Wonderland Magazine posted a preview of their upcoming issue in which Emma Watson was interviewed by friend and fashion fiend Derek Blasberg. Emma was the guest editor of the magazine and wrote many of the articles, but this time she took the place of interviewee. The issue hits stands in the UK on February 7th and you can order the issue online here. For those of you in the US, I recommend ordering from Magazine Cafe, it is a lot cheaper than ordering through their official service because it’s based in the US and you won’t have to pay astronomical shipping fees.
Some snippets from her interview with Derek may be found below, check out the full interview at Wonderland’s website.
DEREK BLASBERG: Where are you right now and what are you doing?
EMMA WATSON: Right now I’m on holiday. I’m stood on the balcony of my hotel room and I’m scratching my feet because I’ve been eaten alive by mosquitos. I look like I have a disease. I’m told I have sweet blood.
D: Speaking of Brown, I’m very proud that you are going to be an official Ivy League graduate soon.
E: Yes! I’m going to graduate in May, which I can’t believe. I can’t. I just can’t! Very exciting.
D: So, tell me: What do you plan on doing with that major?

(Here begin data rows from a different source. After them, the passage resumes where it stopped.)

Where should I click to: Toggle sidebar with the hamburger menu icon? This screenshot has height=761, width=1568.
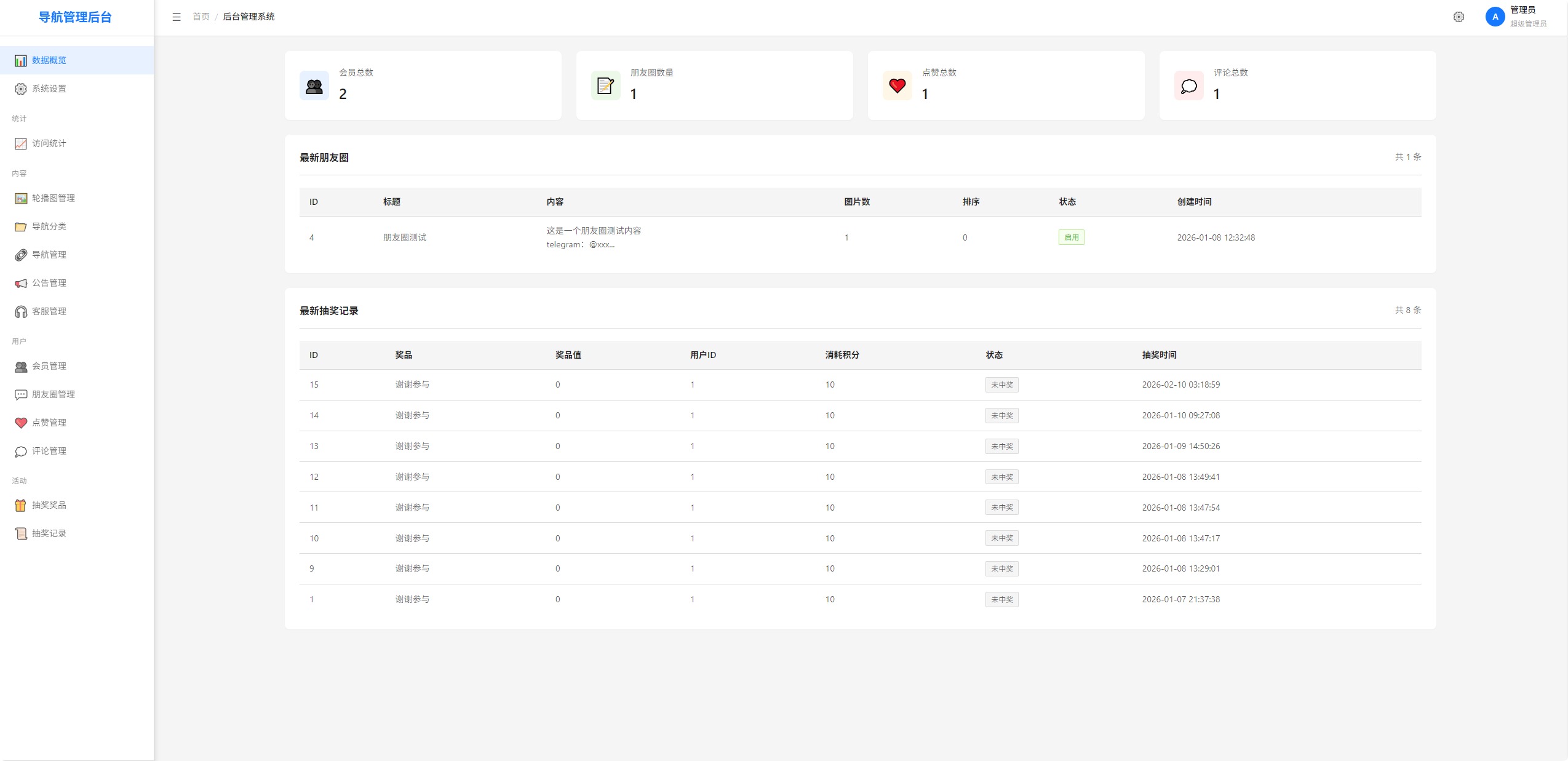(177, 17)
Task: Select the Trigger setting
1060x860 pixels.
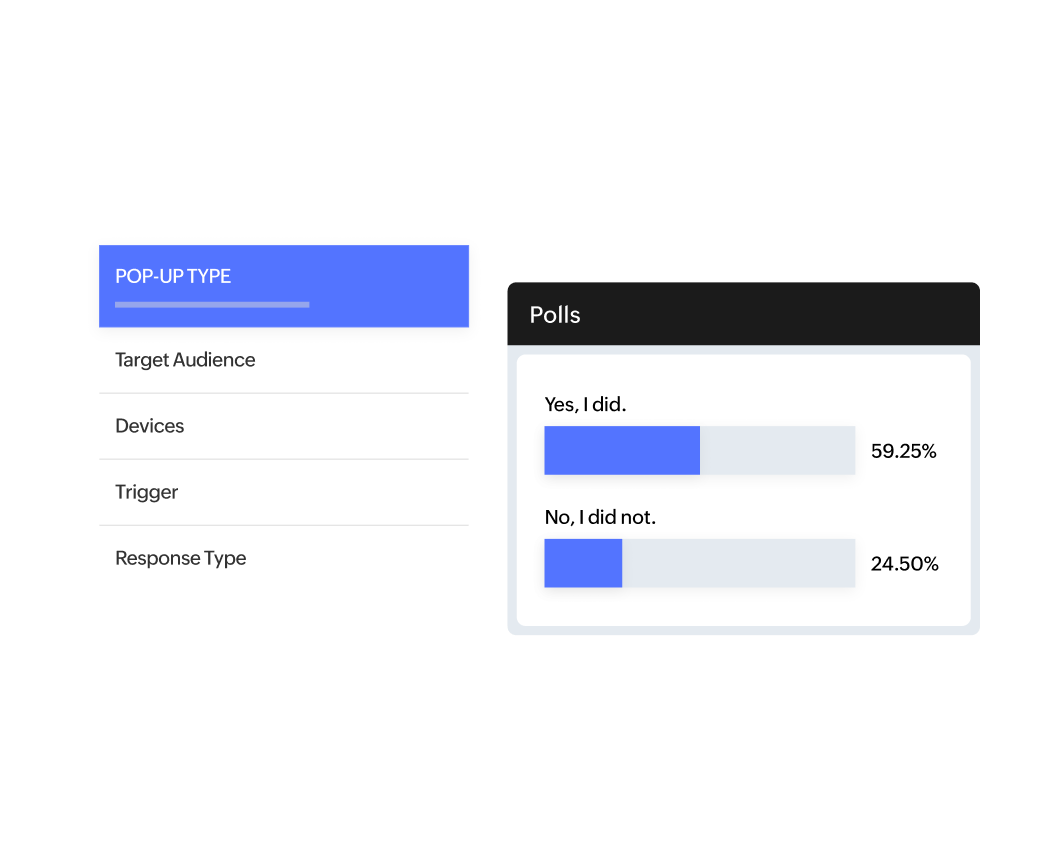Action: tap(147, 492)
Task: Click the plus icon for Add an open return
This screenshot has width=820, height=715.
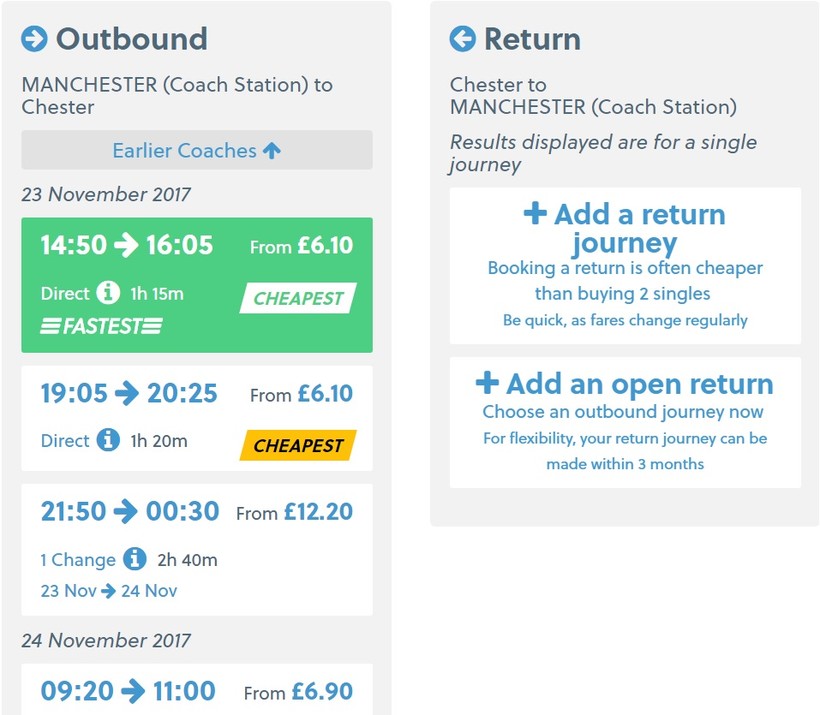Action: coord(487,383)
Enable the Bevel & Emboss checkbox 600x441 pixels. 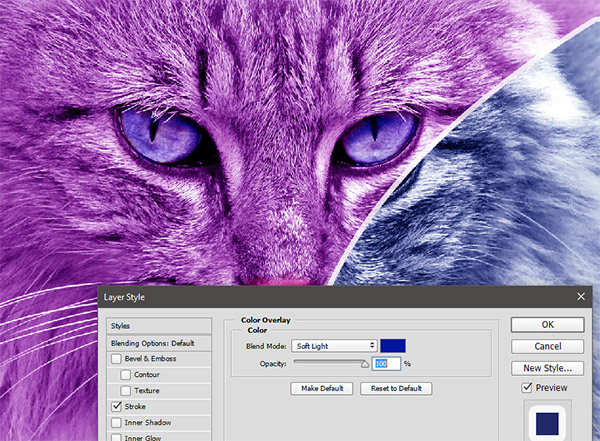point(117,358)
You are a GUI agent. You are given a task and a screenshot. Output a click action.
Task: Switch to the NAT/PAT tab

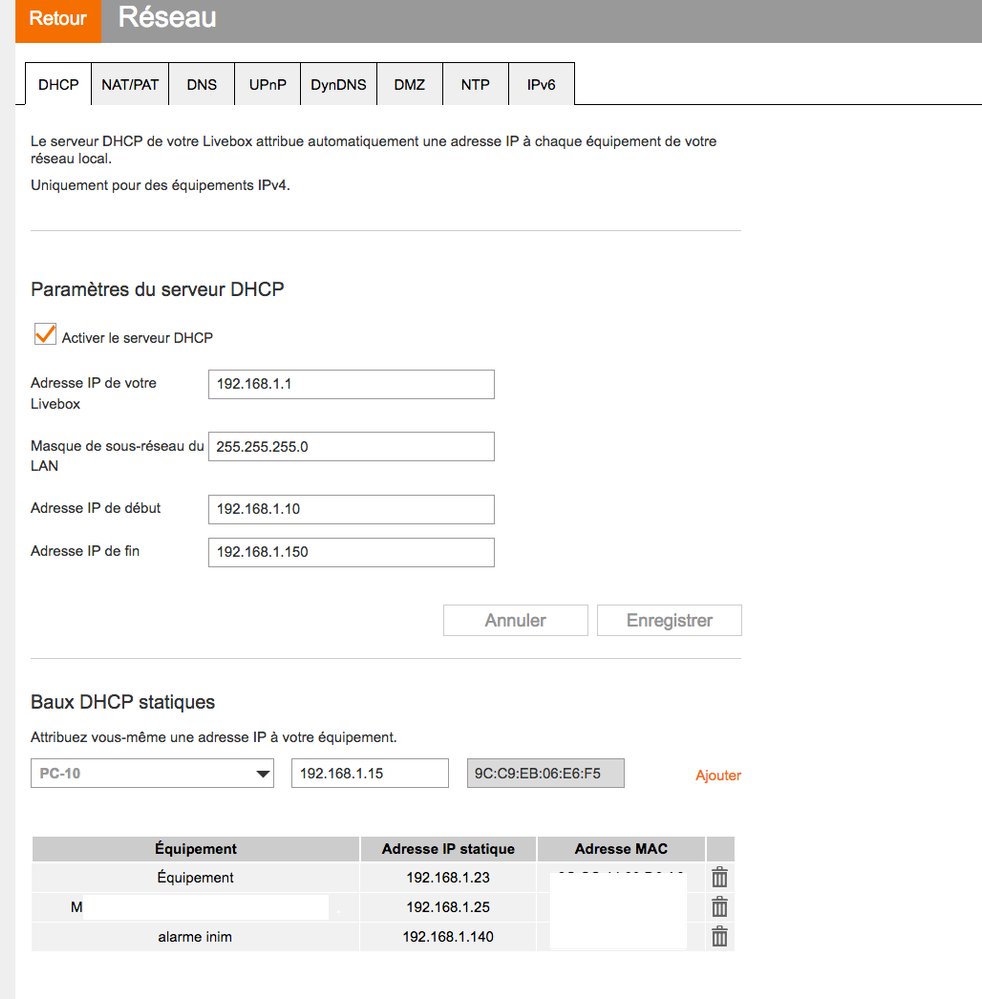pos(130,85)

E: Tough question… I’ve been very fulfilled by my studies. English has helped me think in an analytical way. It’s helped me see the world from new perspectives. Diving into these stories and characters has given richness to my own life. And now, when I read scripts or look at stories, I have these references for a larger understanding of humanity. I’m sure it will make my job as an actress more interesting.
D: My mother always told me that in struggles we find strength.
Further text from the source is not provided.